Sin previo aviso, ella se aleja y él reclama, con voz entrecortada, con una amenaza que no sirve y luego calla o trata de hacerlo, mordiéndose el labio al sentirse dentro, bruscamente comenzando el movimiento, discontinuo. Quiere tocarla, asirse de su cintura y marcar el ritmo, pero no lo logra, por más que forcejea. Cuando finalmente hay continuidad, ella se permite inclinarse y besarlo, sin detenerse, ahogando en su garganta el gemido fuerte y aferrándose a sus hombros con manos temblorosas cuando la invade la sensación arrolladora del orgasmo. William no tarda en seguirla, con espasmos y sin sonido, los dedos temblando y el sudor resbalando por su frente, empañando la seda de la venda.

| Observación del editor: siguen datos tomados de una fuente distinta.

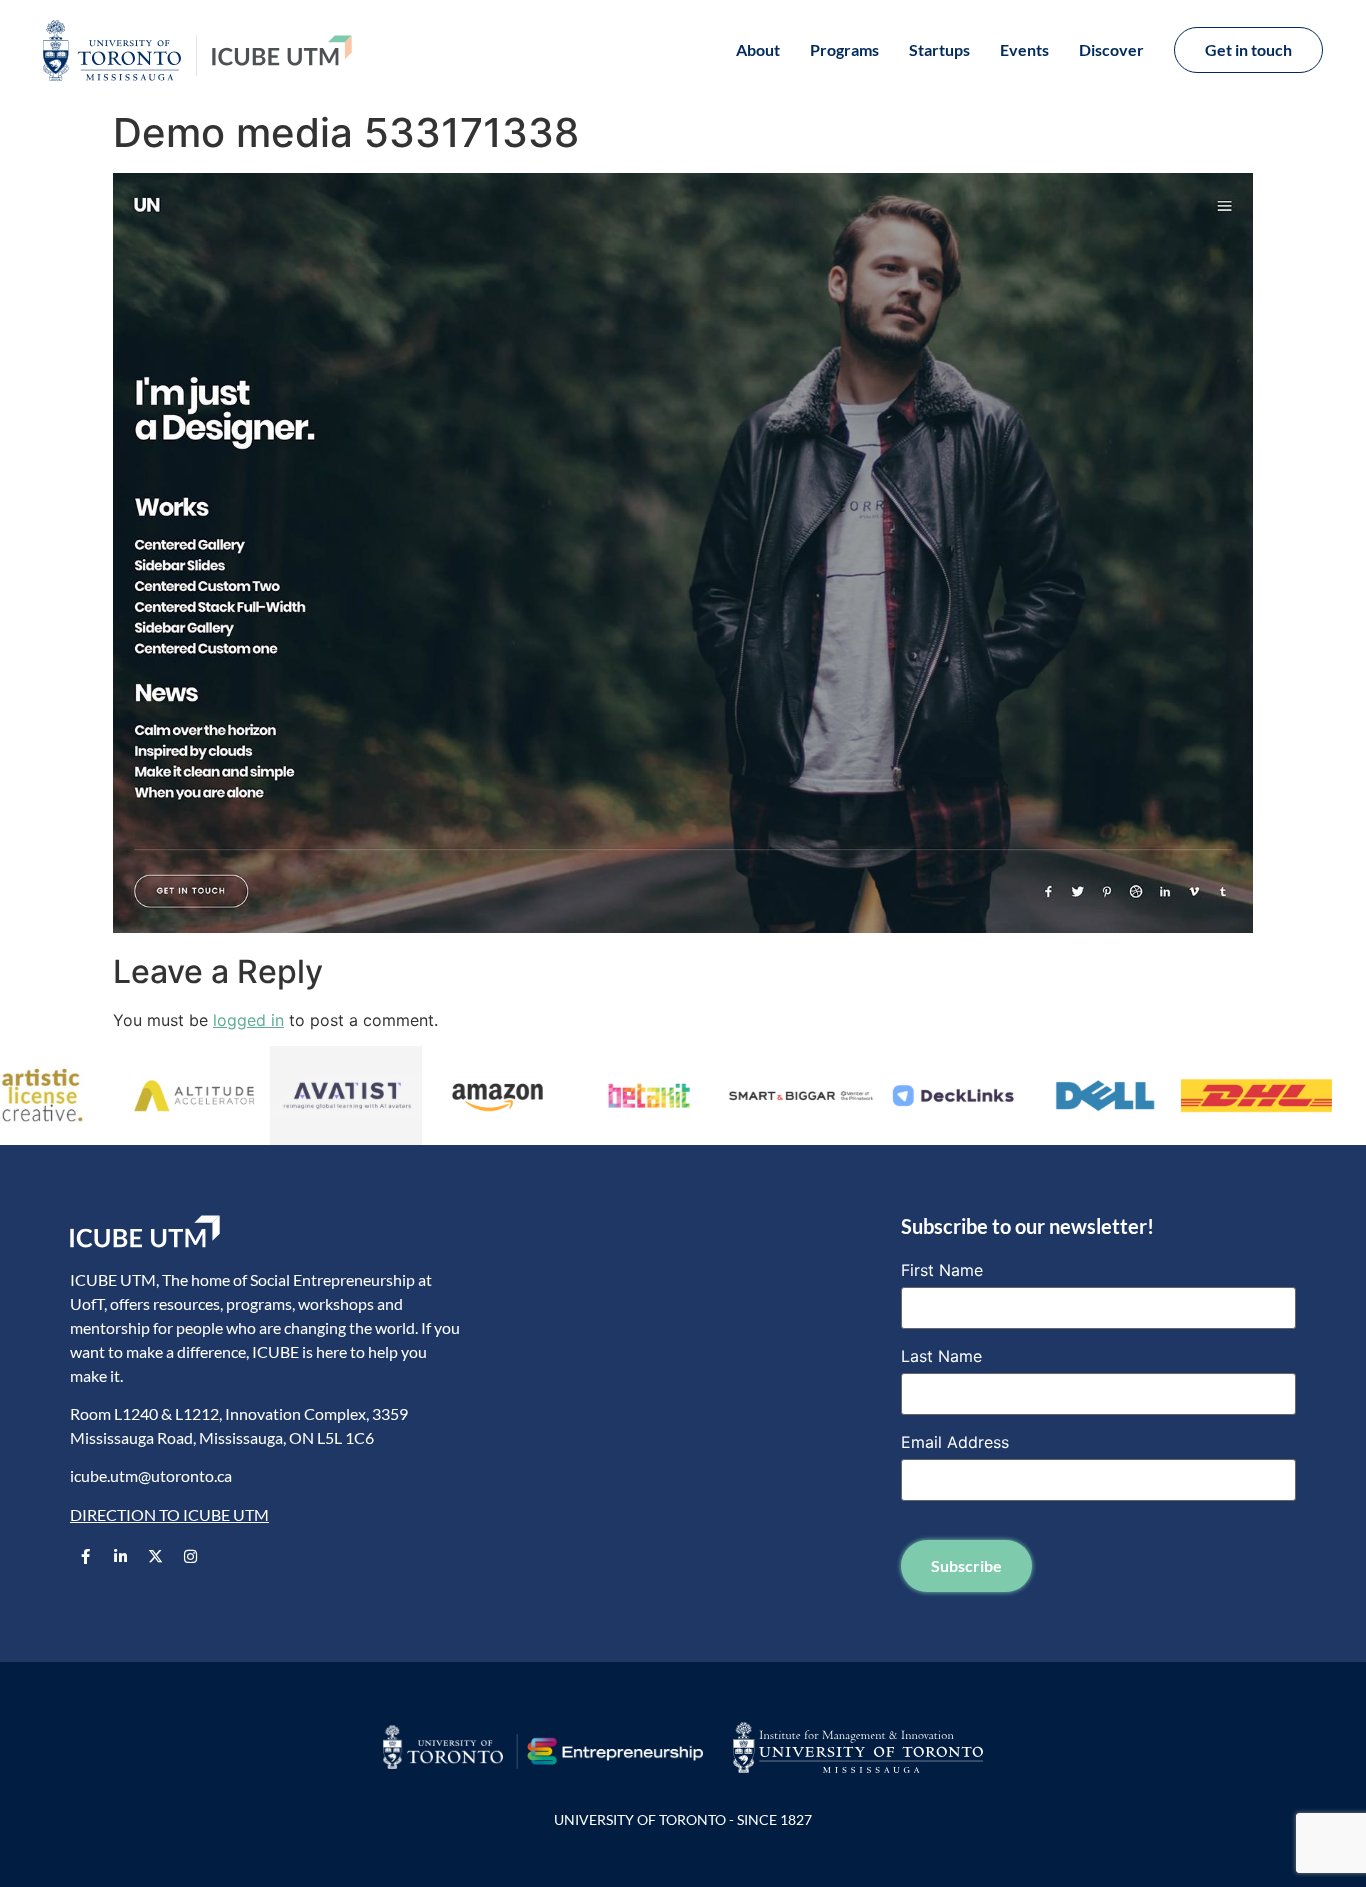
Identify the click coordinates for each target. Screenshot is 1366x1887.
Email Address (955, 1442)
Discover (1111, 49)
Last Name (941, 1356)
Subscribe (966, 1565)
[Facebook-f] (85, 1556)
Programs (844, 49)
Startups (939, 49)
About (758, 49)
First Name (942, 1270)
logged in (248, 1020)
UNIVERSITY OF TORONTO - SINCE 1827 (683, 1819)
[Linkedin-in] (120, 1556)
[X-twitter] (155, 1556)
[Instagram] (190, 1556)
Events (1024, 49)
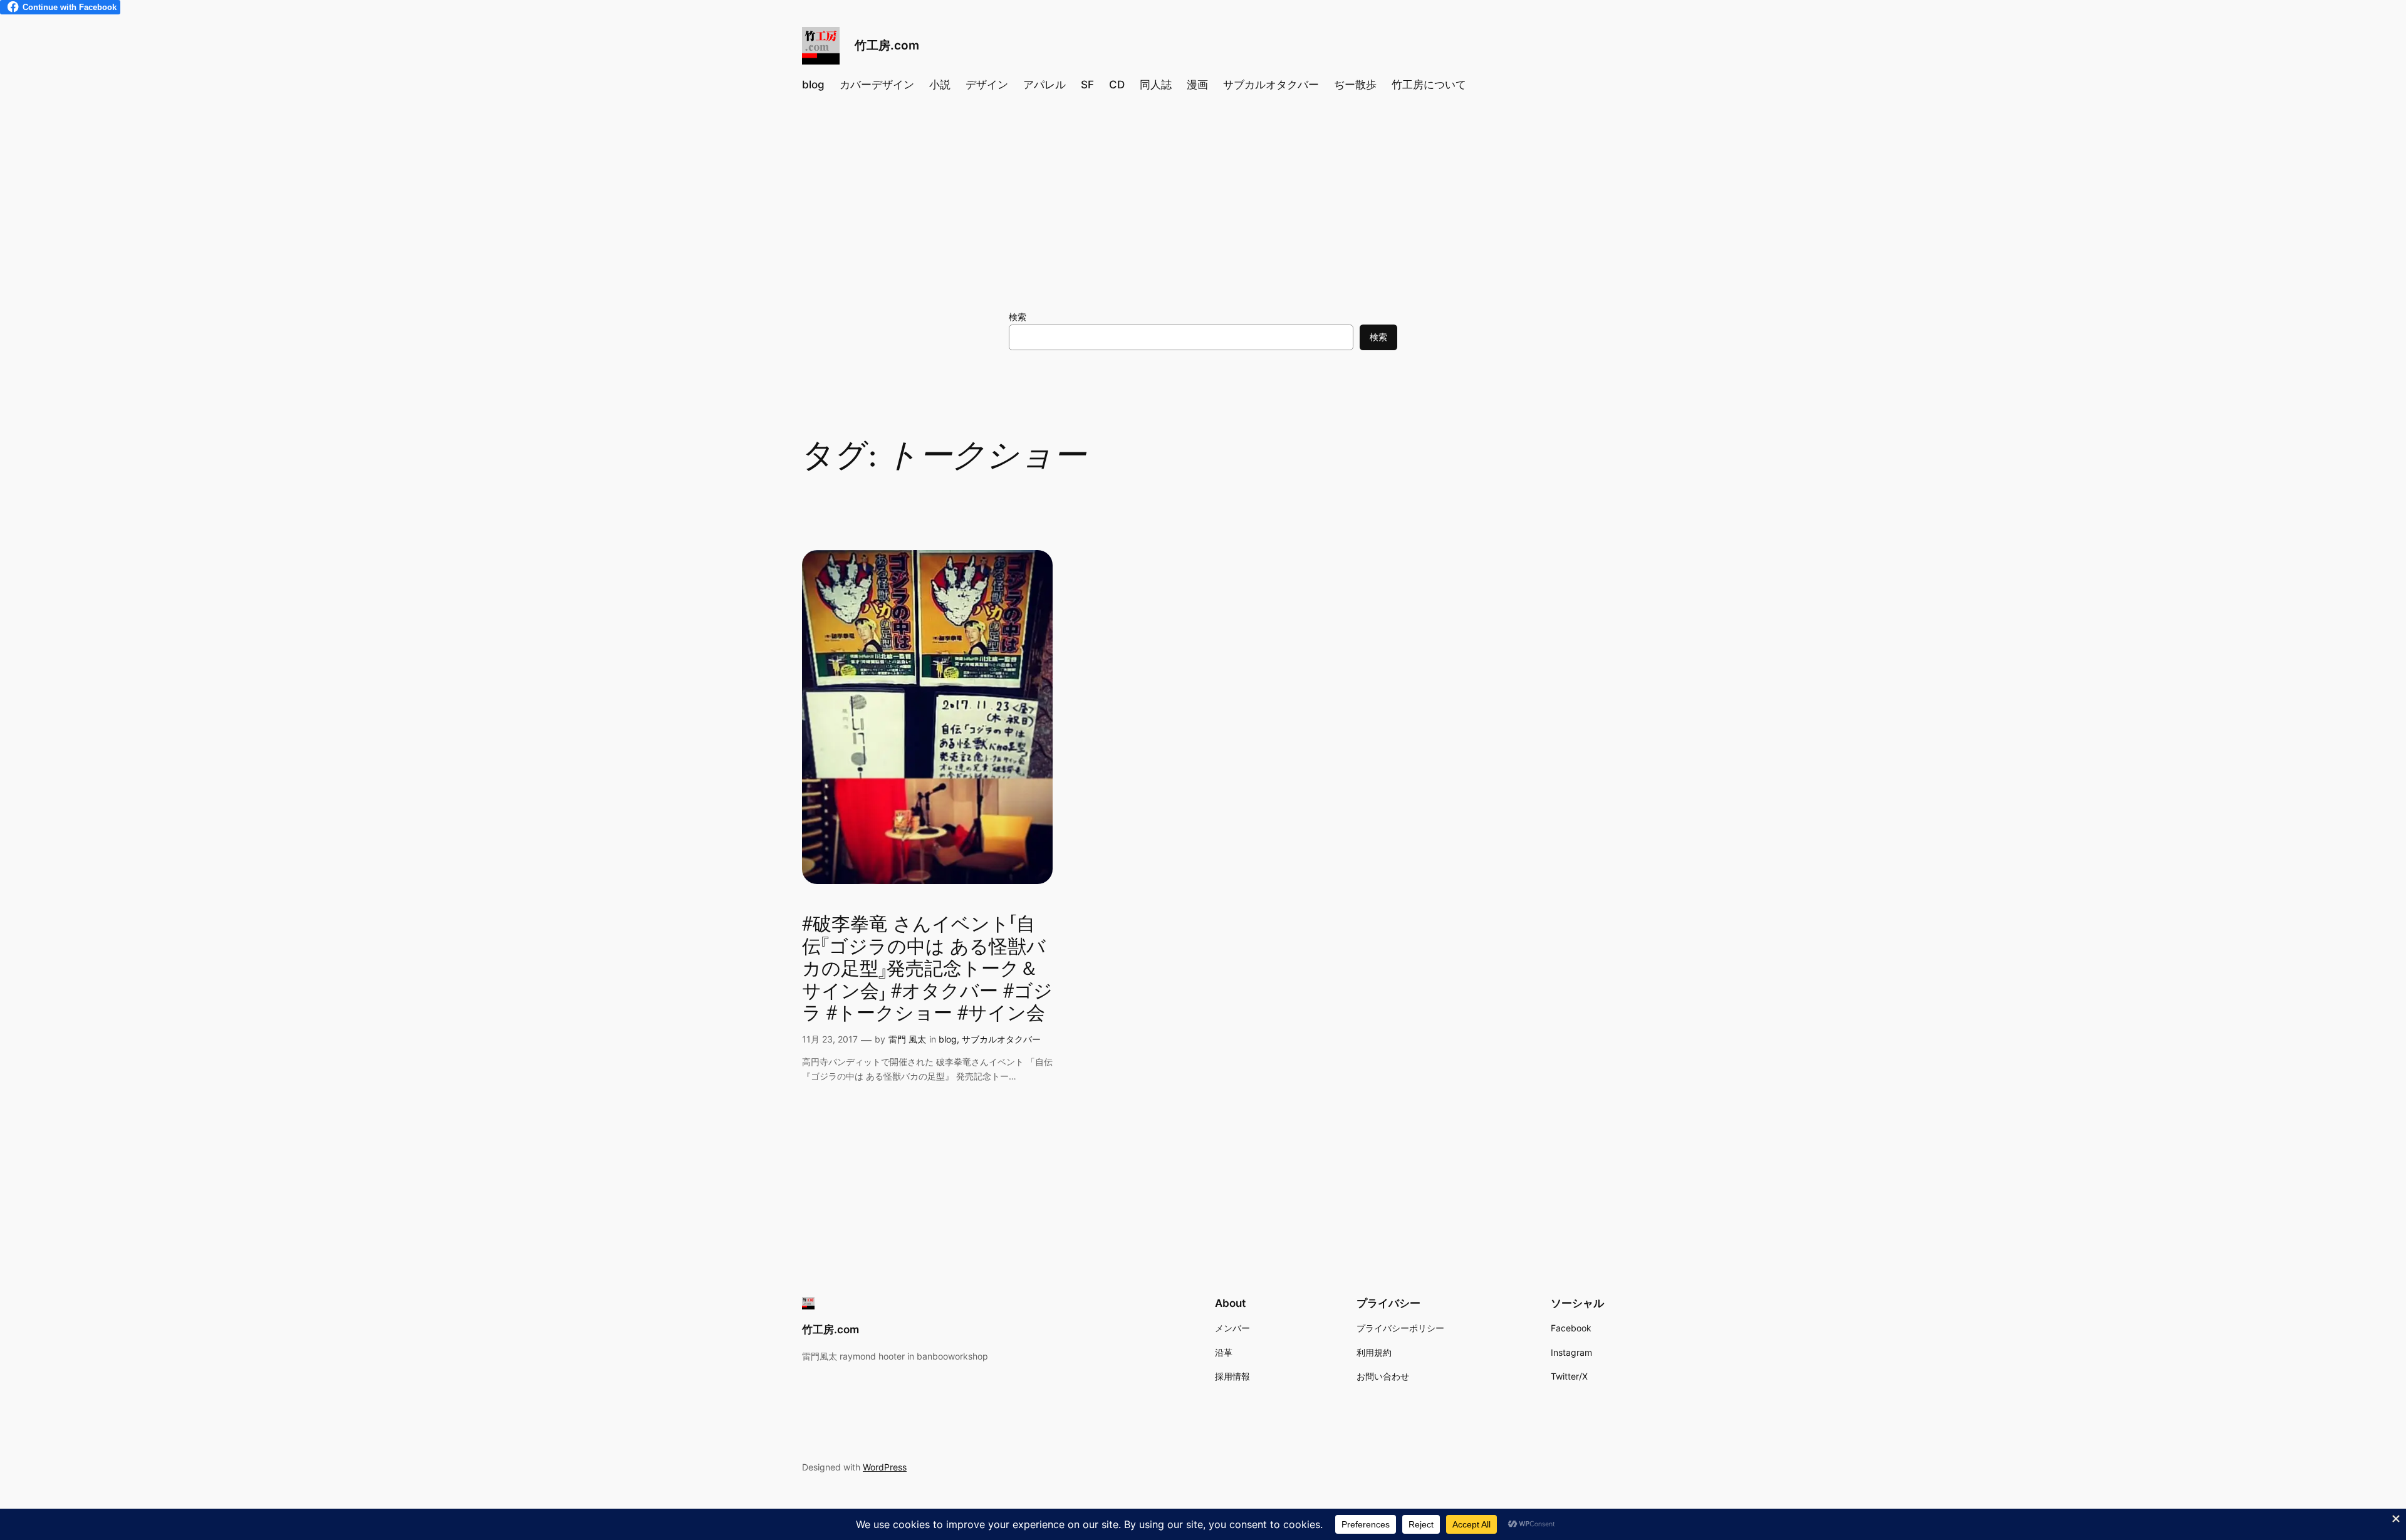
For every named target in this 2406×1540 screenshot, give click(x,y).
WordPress (885, 1467)
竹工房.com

Silencio. Hay silencio por demasiado tiempo, incluso después de que se calmen sus respiraciones y que ella se levante, se aparte y bese en su mejilla de una manera demasiado maternal.
- Mattesa… - Susurra, recuperando la voz. Pero no hay respuesta más allá de un “¡Por Merlín! La hora” seguido de el sonido de la ducha que dura menos de dos minutos y ajetreo en la habitación, zapatos cayendo y aunque no la ve, puede imaginarla recogiéndose el cabello. - ¿Eh? ¿A dónde vas?
- Junta. Trabajo. - Explicación escueta. - No tengo tiempo. Mira, aguanta así… ¿una hora? ¡Nos vemos!
- ¡Espera! - Y si antes quiso liberarse, ahora más y grita de nuevo, siendo su grito ahogado por la puerta al cerrarse. Luego el portazo de la entrada principal y el sonido del maldito auto alejándose por la calle. ¿Una hora? No jodas…
Es asunto de confianza, al fin y al cabo. Es creer en el otro, en saber que no hará daño. Dejarse vulnerable ante alguien es confiar en él. Y William maldice la hora en que confió en Mattesa Oxford.